Churches that have struggled to provide engaging, age-appropriate Christian education for children, youth, and young adults during this difficult year are relieved to know that camps will be doing what they do best, helping those young people encounter God’s good news in experiential, fun ways. Children and camp staff who were devastated to miss their “best week(s) ever” last summer are excited to return to the beautiful forests and shores of their camp to reconnect with friends, with nature, and with the best of summer camp traditions. The isolation, stress, and grief of the pandemic have taken a toll on young people’s mental health, for which camp will be a welcome balm. Active days in fresh air and sunshine in the company of other children and near-peer counselor role models can help to provide a social, emotional, and spiritual reset, getting them in touch with connection, peace, joy, and a sense of normalcy that has been largely absent over the past year.

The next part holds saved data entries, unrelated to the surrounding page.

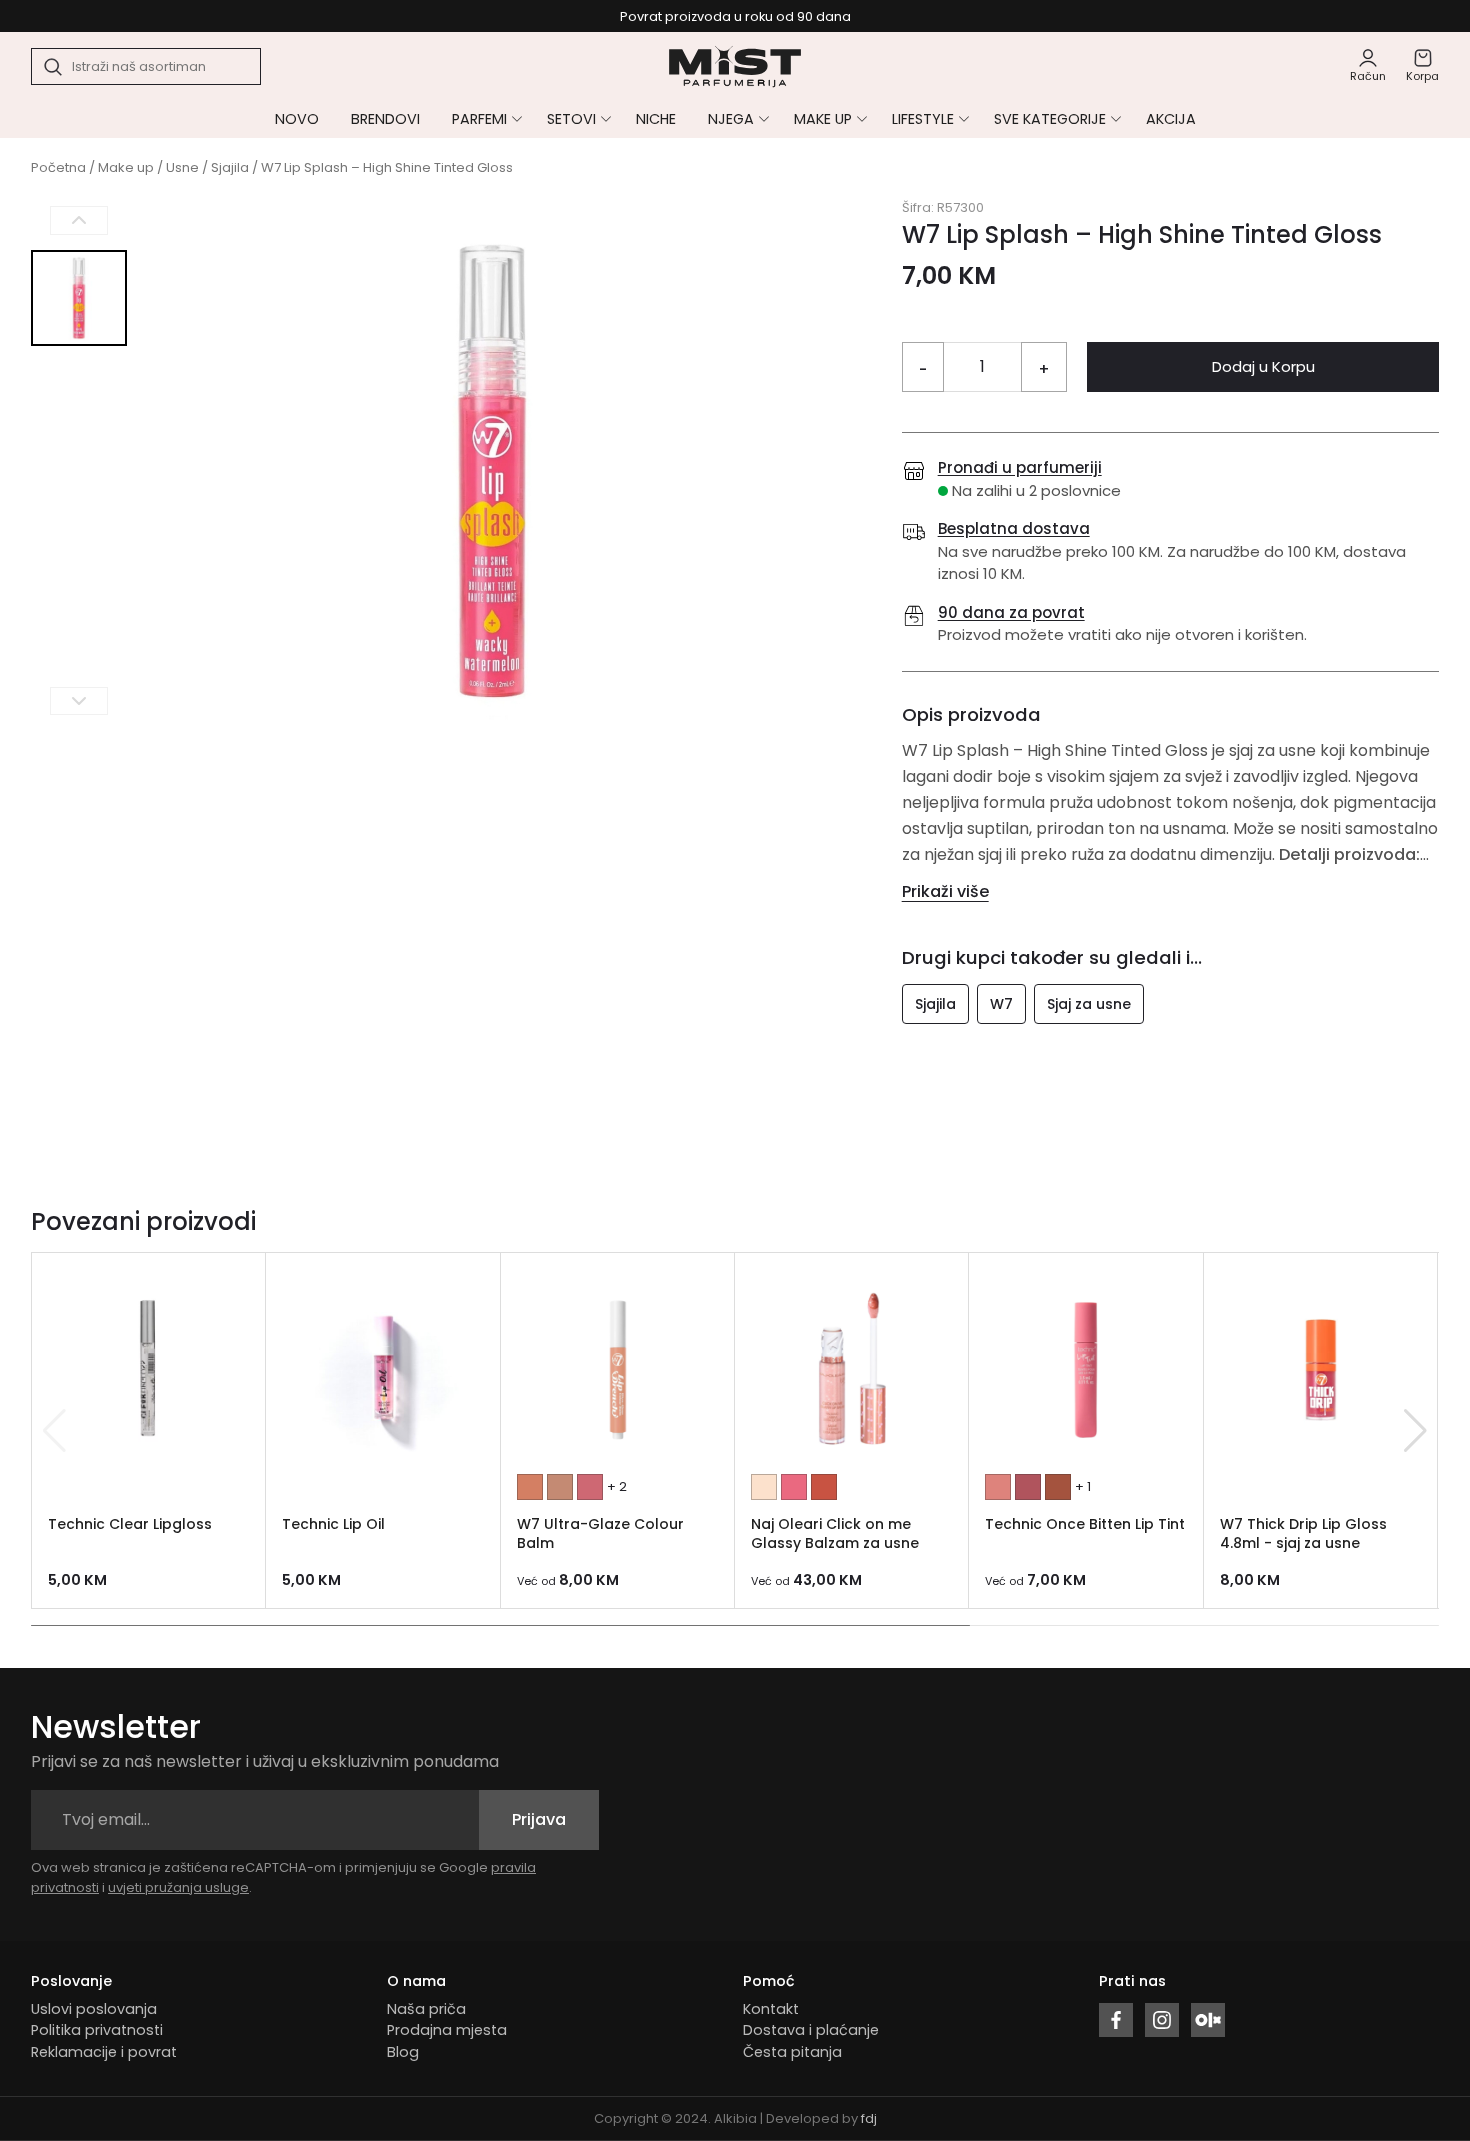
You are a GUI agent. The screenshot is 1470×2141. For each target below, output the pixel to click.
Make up (823, 119)
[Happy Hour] (530, 1487)
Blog (403, 2052)
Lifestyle (923, 119)
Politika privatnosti (97, 2030)
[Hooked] (1058, 1487)
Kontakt (771, 2009)
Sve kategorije (1050, 119)
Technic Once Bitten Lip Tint (1085, 1524)
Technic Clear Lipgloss (130, 1524)
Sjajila (230, 167)
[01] (764, 1487)
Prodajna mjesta (447, 2030)
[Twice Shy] (1028, 1487)
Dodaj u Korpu (1263, 366)
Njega (731, 119)
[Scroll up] (79, 220)
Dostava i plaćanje (811, 2030)
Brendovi (385, 119)
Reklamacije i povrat (104, 2052)
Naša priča (426, 2009)
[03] (824, 1487)
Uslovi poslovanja (94, 2009)
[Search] (54, 67)
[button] (1415, 1431)
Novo (297, 119)
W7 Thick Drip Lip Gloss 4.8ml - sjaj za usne (1303, 1533)
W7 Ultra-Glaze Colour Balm (600, 1533)
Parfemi (479, 119)
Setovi (571, 119)
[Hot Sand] (560, 1487)
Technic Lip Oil (333, 1524)
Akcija (1171, 119)
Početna (58, 167)
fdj (869, 2118)
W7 (1001, 1004)
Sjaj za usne (1089, 1004)
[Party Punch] (590, 1487)
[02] (794, 1487)
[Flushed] (998, 1487)
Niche (656, 119)
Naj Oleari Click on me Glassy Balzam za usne (835, 1533)
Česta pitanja (792, 2052)
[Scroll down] (79, 700)
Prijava (539, 1819)
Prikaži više (945, 891)
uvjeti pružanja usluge (178, 1887)
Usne (182, 167)
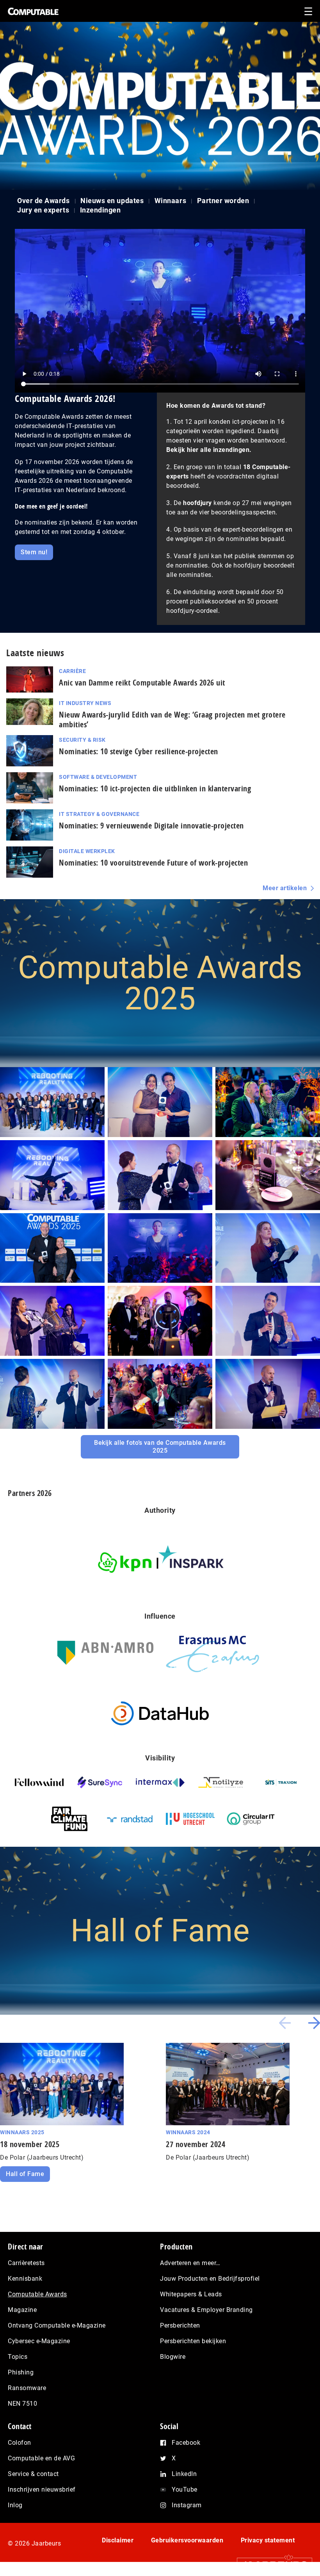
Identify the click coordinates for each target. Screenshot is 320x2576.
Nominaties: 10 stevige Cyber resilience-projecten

Of the nearly 170 United Methodist camps in the U.S., 90% were unable to operate in summer 2020, leading to staff furloughs and massive financial hardships. The few camp ministries that were able to offer programming last season provided insights into health protocols and best practices that will inform operations for all camps opening this year.
A study by the American Camp Association (ACA) provides strong data showing that camps can provide COVID-safe environments through layered mitigation strategies, including small group cohorting, masking and distancing where appropriate, cleaning protocols, and more. Camps have been gearing up all year, reviewing guidance from the CDC and ACA, purchasing supplies, and training staff to meet the increased demands of a safe reopening. Many have found it a challenge to hire staff for the summer and are still seeking qualified applicants for seasonal and short-term paid and volunteer positions. Readers who are interested in applying to work at a United Methodist camp or referring a potential staffer should contact their local camp directly.
The United Methodist Camp & Retreat Ministries (UMCRM) Association encourages churches and communities to pray for your camps now and throughout the summer. Consider providing extra financial and volunteer support as camps seek to surmount every hurdle to make meaningful, wholesome experiences for children, youth, and families in a year when we all need them more than ever. The partnerships among our Association, local health authorities, Annual Conferences, and others affirm the importance and interconnectedness of camping ministries and communities at large. Camps can’t wait to welcome you back to United Methodism’s sacred grounds.